Non-glycosylated tandem repeats of MUC1 facilitate attachment of breast tumor cells to normal human lung tissue and immobilized extracellular matrix proteins (ECM) in vitro: potential role in metastasis.

作者信息

Ciborowski Pawel, Finn Olivera J

机构信息

Department of Molecular Genetics & Biochemistry, School of Medicine, University of Pittsburgh, Pennsylvania, USA.

出版信息

Clin Exp Metastasis. 2002;19(4):339-45. doi: 10.1023/a:1015590515957.

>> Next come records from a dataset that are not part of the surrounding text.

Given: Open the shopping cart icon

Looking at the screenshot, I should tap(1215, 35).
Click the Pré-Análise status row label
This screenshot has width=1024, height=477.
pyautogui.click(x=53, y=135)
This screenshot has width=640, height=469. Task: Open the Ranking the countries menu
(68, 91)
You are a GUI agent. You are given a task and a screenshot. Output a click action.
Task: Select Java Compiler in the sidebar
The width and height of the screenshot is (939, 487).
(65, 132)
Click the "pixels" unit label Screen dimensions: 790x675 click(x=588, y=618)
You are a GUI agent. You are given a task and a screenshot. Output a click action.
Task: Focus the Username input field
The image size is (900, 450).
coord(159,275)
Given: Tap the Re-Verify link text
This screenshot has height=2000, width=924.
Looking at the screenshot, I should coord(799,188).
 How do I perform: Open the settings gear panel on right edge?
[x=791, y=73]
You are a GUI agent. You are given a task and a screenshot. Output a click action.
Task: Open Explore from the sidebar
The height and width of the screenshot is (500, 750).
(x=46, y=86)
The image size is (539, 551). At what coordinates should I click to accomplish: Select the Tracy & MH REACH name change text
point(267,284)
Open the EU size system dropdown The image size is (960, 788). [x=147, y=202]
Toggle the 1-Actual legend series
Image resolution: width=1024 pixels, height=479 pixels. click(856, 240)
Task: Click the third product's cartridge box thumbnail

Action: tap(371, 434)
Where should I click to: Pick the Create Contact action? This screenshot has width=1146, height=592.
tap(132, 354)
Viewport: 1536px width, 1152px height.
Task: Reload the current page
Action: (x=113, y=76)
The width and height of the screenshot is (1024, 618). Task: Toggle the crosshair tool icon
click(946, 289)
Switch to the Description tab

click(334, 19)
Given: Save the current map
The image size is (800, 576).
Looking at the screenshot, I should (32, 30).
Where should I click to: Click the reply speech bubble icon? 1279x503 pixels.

DOI:10.1023/a:1015590515957
PMID:12090474
Abstract

MUC1 is a transmembrane glycoprotein abundantly expressed on the apical surface of human ductal epithelial cells and over entire cell surface of tumors originating from those cells. It is 300 to 500 nm long and has a rigid, rod-like structure protruding from the cell surface. MUC1 expressed by normal cells has heavily O-glycosylated tandem repeat domain while MUC1 on malignant cells is aberrantly O-glycosylated. Substantially reduced (aberrant) glycosylation of the tandem repeat region of tumor MUC1 results in uncovering of the polypeptide core. This new structural feature may play an important role in the attachment of metastasizing tumor cells to tissues at distant sites. We show that MDA-MB-231 cells attaching to the immobilized extracellular matrix proteins (ECM) are higher MUC1 expressers than those non-attaching and that the attachment is inhibited by the addition of non-glycosylated, MUC1 peptide. This 100 a.a. peptide composed of 5 tandem repeats from the tandem repeat domain mimics the forms of MUC1 found in ascites fluid of cancer patients. We also show that this synthetic form of MUC1 inhibited attachment of breast tumor cells to sections of normal human lung tissue and immobilized ECM. We did not find correlation between the expression of Tn (GalNAc-Ser/Thr) epitope and the ability of tumor cells to adhere to the immobilized ECM. These results indicate that the non-glycosylated form of MUC1 plays a role in the initial attachment of carcinoma cells to tissues at distant sites, which may facilitate establishment of metastatic foci.

摘要

黏蛋白1(MUC1)是一种跨膜糖蛋白,在人导管上皮细胞的顶端表面大量表达,并在源自这些细胞的肿瘤的整个细胞表面表达。它长300至500纳米,具有从细胞表面突出的刚性棒状结构。正常细胞表达的MUC1具有高度O-糖基化的串联重复结构域,而恶性细胞上的MUC1则发生异常O-糖基化。肿瘤MUC1串联重复区域的糖基化显著减少(异常)导致多肽核心暴露。这种新的结构特征可能在转移的肿瘤细胞与远处组织的附着中起重要作用。我们发现,附着于固定化细胞外基质蛋白(ECM)的MDA-MB-231细胞比未附着的细胞具有更高的MUC1表达,并且添加非糖基化的MUC1肽可抑制这种附着。这种由串联重复结构域的5个串联重复组成的100个氨基酸的肽模拟了癌症患者腹水中发现的MUC1形式。我们还表明,这种合成形式的MUC1抑制乳腺肿瘤细胞与正常人肺组织切片和固定化ECM的附着。我们没有发现Tn(GalNAc-Ser/Thr)表位的表达与肿瘤细胞黏附于固定化ECM的能力之间存在相关性。这些结果表明,MUC1的非糖基化形式在癌细胞与远处组织的初始附着中起作用,这可能有助于转移灶的形成。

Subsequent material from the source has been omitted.